Native Advertising vs Display: dal confronto sembra non esserci alcun dubbio, la pubblicità nativa coinvolge maggiormente gli utenti e converte di più. Meno invasivo, tanto da non influire sull’esperienza di navigazione, e perlopiù percepito come utile in quanto portatore di contenuti, il Native Advertising rappresenta al momento la modalità di pubblicità online più apprezzata e col miglior ritorno sull’investimento.
Native Advertising: cos’è la native ads e quali sono i suoi formati
Con il termine Native Advertising si identificano tutti i formati pubblicitari che hanno l’aspetto e le sembianze dei contenuti originali, personali o editoriali, delle piattaforme che li ospitano. In altre parole, native ads sono i contenuti che si integrano in maniera forte all’interno della fruizione di un contenuto. Tipicamente, nei feed dei social network appaiono messaggi pubblicitari di tipo native, il cui formato ricalca esattamente quello dei contenuti del social network, spesso distinguibili solo da un disclaimer come “contenuto sponsorizzato”, o, in inglese “sponsored”. Web magazine e siti web mettono a disposizione Recommendation Widget, perfettamente integrati al layout della pagina.
Altro esempio di native advertising sono i classici advertorial, in italiano publi-redazionali, molto diffusi nei magazine mainstream (moda, maschili, femminili, attualità, ecc.).
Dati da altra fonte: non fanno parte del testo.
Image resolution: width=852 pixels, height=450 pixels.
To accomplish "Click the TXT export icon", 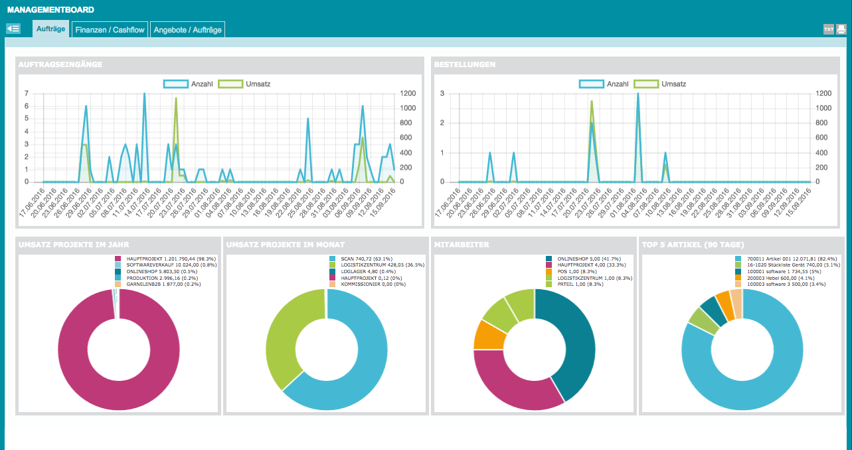I will pyautogui.click(x=828, y=29).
Cosa rende il Native Advertising differente dalla pubblicità display
L’Osservatorio New Media della School of management del Politecnico di Milano distingue due elementi fondamentali che stanno alla base del concetto di native advertising sono:
• la coerenza con il contesto visivo (la “ forma”) del contenuto editoriale. gli annunci devono essere percepiti dall’utente come un contenuto naturale all’interno dello stream editoriale, ma deve essere trasparente che si tratti di contenuti pubblicitari. L’efficacia del native advertising deriva anche dal fatto che questo formato consente di superare la banner blindness (quella capacità di alcuni utenti di essere indifferenti nei confronti della pubblicità) e di generare quindi migliori performance;
• la rilevanza del contenuto pubblicitario. Un elemento fondamentale risiede nella capacità di ingaggiare l’utente attraverso contenuti pubblicitari attrattivi e di qualità.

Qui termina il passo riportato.